Action item:
Every record here must be copied exactly, except for the images it holds.
[[ Input for this task open ]]
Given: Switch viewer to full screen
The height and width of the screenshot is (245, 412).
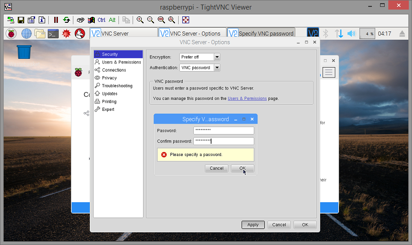Looking at the screenshot, I should click(x=186, y=20).
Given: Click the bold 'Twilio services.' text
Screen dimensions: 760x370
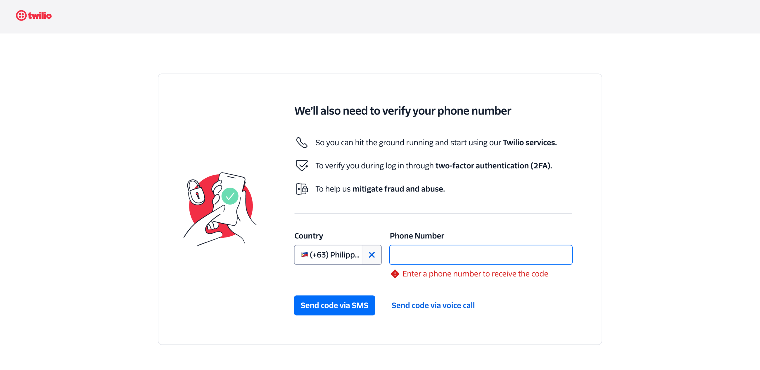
[[ Input for this task closed ]]
The completed task:
Given: Switch viewer to full screen
The height and width of the screenshot is (245, 412).
Looking at the screenshot, I should click(x=186, y=20).
Given: Click the bold 'Twilio services.' text
Screen dimensions: 760x370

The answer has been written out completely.